**Required task:** Switch every "How do I perform" in the records below to "How can I do", and write all the lines out again with nothing else changed.

::::

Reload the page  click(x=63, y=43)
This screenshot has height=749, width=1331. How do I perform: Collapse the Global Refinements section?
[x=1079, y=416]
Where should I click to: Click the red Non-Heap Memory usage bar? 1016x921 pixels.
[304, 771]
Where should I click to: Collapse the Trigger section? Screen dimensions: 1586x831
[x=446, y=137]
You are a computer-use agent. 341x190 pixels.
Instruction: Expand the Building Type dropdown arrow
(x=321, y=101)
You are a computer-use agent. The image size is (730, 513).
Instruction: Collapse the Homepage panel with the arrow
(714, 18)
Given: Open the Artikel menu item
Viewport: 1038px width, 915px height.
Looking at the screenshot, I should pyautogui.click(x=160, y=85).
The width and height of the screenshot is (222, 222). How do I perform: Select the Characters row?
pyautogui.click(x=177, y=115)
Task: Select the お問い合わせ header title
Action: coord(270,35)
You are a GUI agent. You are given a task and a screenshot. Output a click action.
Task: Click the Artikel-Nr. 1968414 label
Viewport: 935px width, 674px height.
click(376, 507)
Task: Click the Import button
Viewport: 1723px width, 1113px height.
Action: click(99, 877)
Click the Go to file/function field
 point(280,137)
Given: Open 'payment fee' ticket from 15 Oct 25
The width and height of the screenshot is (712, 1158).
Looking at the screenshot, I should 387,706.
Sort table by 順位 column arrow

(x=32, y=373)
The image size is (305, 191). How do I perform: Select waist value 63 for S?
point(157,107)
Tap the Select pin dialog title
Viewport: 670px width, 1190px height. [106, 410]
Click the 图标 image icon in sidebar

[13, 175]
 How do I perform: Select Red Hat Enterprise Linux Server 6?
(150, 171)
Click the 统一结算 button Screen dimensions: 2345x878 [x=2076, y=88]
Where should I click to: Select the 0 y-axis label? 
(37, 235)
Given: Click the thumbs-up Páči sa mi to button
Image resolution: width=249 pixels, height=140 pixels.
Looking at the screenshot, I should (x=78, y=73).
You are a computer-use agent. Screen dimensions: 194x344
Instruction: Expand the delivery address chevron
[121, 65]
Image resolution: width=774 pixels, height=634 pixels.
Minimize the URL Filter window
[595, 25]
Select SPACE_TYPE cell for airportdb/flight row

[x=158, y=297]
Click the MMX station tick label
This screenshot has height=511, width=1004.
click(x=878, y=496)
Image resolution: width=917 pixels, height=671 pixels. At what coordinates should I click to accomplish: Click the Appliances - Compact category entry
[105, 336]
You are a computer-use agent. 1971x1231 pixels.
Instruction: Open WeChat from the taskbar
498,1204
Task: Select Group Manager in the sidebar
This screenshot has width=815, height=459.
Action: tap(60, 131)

::::

**Response:**
Reload the page  click(x=63, y=43)
This screenshot has height=749, width=1331. How can I do: Collapse the Global Refinements section?
[x=1079, y=416]
Where should I click to: Click the red Non-Heap Memory usage bar? 1016x921 pixels.
[304, 771]
Where should I click to: Collapse the Trigger section? Screen dimensions: 1586x831
[x=446, y=137]
You are a computer-use agent. 341x190 pixels.
Instruction: Expand the Building Type dropdown arrow
(x=321, y=101)
You are a computer-use agent. The image size is (730, 513).
Instruction: Collapse the Homepage panel with the arrow
(714, 18)
Given: Open the Artikel menu item
Viewport: 1038px width, 915px height.
Looking at the screenshot, I should pyautogui.click(x=160, y=85).
The width and height of the screenshot is (222, 222). How can I do: Select the Characters row?
pyautogui.click(x=177, y=115)
Task: Select the お問い合わせ header title
Action: coord(270,35)
You are a GUI agent. You are given a task and a screenshot. Output a click action.
Task: Click the Artikel-Nr. 1968414 label
Viewport: 935px width, 674px height.
click(376, 507)
Task: Click the Import button
Viewport: 1723px width, 1113px height.
Action: click(99, 877)
Click the Go to file/function field
 point(280,137)
Given: Open 'payment fee' ticket from 15 Oct 25
The width and height of the screenshot is (712, 1158).
Looking at the screenshot, I should 387,706.
Sort table by 順位 column arrow

(x=32, y=373)
The image size is (305, 191). How can I do: Select waist value 63 for S?
point(157,107)
Tap the Select pin dialog title
Viewport: 670px width, 1190px height. [106, 410]
Click the 图标 image icon in sidebar

[13, 175]
 How can I do: Select Red Hat Enterprise Linux Server 6?
(150, 171)
Click the 统一结算 button Screen dimensions: 2345x878 [x=2076, y=88]
Where should I click to: Select the 0 y-axis label? 
(37, 235)
Given: Click the thumbs-up Páči sa mi to button
Image resolution: width=249 pixels, height=140 pixels.
Looking at the screenshot, I should (x=78, y=73).
You are a computer-use agent. Screen dimensions: 194x344
Instruction: Expand the delivery address chevron
[121, 65]
Image resolution: width=774 pixels, height=634 pixels.
Minimize the URL Filter window
[595, 25]
Select SPACE_TYPE cell for airportdb/flight row

[x=158, y=297]
Click the MMX station tick label
This screenshot has height=511, width=1004.
click(x=878, y=496)
Image resolution: width=917 pixels, height=671 pixels. At what coordinates should I click to accomplish: Click the Appliances - Compact category entry
[105, 336]
You are a computer-use agent. 1971x1231 pixels.
Instruction: Open WeChat from the taskbar
498,1204
Task: Select Group Manager in the sidebar
This screenshot has width=815, height=459.
Action: tap(60, 131)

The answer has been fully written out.